Optional idempotency key for safe request retries. Must be a unique string for each logical request. Requests with the same key will return the same response. Keys for non-secret responses expire after 24 hours. API-key create responses include a one-time secret_key, so their encrypted replay responses expire after 5 minutes.

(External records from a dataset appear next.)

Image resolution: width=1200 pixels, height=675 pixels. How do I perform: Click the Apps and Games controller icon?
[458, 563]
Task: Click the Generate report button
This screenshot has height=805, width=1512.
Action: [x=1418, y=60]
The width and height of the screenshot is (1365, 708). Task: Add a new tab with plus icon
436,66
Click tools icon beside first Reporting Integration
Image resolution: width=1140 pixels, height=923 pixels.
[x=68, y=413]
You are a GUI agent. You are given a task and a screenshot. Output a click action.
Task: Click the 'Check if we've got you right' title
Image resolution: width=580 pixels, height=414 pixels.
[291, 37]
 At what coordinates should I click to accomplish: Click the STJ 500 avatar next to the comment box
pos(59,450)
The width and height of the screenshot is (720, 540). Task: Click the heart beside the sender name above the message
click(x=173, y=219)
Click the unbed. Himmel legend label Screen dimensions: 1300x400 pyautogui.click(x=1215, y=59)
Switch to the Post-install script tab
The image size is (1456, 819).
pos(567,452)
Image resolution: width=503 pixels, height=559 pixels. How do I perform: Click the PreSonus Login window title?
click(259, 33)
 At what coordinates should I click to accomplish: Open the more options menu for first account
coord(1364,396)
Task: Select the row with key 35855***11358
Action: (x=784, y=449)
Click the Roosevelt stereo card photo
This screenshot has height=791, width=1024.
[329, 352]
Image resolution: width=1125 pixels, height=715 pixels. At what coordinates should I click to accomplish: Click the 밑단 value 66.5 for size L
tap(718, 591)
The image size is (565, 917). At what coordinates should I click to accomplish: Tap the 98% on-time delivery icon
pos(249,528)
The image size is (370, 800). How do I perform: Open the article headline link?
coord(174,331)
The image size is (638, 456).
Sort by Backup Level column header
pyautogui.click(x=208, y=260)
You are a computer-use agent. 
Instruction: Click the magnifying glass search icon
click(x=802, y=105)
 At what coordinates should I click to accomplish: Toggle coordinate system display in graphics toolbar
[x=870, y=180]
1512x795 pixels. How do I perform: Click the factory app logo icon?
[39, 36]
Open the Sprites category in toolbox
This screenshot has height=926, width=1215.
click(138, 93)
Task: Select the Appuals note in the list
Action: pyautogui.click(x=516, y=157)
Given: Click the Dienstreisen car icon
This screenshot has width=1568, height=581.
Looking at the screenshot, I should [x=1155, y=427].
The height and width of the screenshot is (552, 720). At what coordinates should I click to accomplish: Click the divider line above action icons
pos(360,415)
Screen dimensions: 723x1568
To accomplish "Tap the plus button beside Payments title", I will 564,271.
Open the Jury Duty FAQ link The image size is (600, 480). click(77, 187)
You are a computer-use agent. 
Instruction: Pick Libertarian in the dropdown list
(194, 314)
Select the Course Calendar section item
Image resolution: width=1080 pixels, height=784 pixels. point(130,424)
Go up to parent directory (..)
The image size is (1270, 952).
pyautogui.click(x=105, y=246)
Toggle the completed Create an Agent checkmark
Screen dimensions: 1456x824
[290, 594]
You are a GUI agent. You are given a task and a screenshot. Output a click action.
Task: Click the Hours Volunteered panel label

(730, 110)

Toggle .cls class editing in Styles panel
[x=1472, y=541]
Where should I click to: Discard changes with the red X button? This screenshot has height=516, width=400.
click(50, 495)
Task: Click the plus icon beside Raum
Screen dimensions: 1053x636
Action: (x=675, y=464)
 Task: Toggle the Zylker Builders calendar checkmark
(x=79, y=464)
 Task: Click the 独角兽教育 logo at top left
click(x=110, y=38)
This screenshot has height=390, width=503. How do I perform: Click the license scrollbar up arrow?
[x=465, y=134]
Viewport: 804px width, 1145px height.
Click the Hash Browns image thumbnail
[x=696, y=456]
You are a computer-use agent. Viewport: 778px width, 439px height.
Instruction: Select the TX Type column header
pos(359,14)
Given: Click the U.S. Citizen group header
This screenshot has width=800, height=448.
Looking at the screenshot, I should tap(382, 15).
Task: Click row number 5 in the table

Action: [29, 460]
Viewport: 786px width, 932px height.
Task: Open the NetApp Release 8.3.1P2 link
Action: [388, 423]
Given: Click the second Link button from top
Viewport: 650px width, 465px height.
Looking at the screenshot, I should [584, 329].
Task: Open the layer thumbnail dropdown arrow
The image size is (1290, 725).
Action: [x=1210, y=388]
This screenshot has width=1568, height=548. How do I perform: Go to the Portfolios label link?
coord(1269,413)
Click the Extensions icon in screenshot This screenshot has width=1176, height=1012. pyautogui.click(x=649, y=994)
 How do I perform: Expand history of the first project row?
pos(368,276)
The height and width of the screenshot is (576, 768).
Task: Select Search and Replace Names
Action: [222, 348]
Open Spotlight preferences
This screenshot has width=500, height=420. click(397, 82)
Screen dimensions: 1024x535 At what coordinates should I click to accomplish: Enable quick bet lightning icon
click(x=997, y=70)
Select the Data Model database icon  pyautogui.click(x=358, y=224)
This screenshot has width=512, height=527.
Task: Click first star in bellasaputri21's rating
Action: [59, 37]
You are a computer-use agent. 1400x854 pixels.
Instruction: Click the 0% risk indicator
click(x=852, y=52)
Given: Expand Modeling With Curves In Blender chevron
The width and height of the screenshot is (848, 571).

Maximum string length: 255

Path Parameters

account_id
string<uuid>
required

Account ID

Body

application/json
label
string
required

Human-readable label for the API key; must not be empty

Required string length: 1 - 255
scopes
string[]
required

Array of scope strings to grant to this API key

Minimum array length: 1
ip_allow_list
string[]

Optional list of source IPs allowed to authenticate with this key. Each entry is a CIDR block (e.g. 203.0.113.0/24) or a bare IPv4/IPv6 address (stored as a /32 or /128). Entries are canonicalized (host bits are masked) and de-duplicated. The allow-all prefixes 0.0.0.0/0 and ::/0 are rejected, and at most 100 entries are allowed after de-duplication. Omit the field or pass an empty array to leave the key usable from any IP.

Response

API key created successfully

object
enum<string>
required

Object type identifier

Available options:
api_key
id
string<uuid>
required

Unique identifier for the API key

created_at
string<date-time>
required

When the API key was created

updated_at
string<date-time>
required

When the API key was last updated

account_id
string<uuid>
required

Account ID this API key belongs to

label
string
required

Human-readable label for the API key

public_key
string
required

Public portion of the API key

scopes
object[]
required

Scopes granted to this API key

ip_allow_list
string[]
required

Source IPs allowed to authenticate with this API key, as canonical CIDR blocks (a bare address is stored as a /32 for IPv4 or /128 for IPv6). Always present; an empty array means the key may be used from any source IP. When non-empty, an authenticated request whose client IP is not covered by an entry is rejected with HTTP 403 on every v2 endpoint, regardless of the key's scopes.

last_used_at
string<date-time> | null

When the API key was last used (updates every 5-10 minutes)

secret_key
string

Secret key. Only returned when an API key is created, including exact idempotent replays of create requests within the 5-minute secret-bearing replay window. Store it immediately; list, get, update, and delete responses omit it.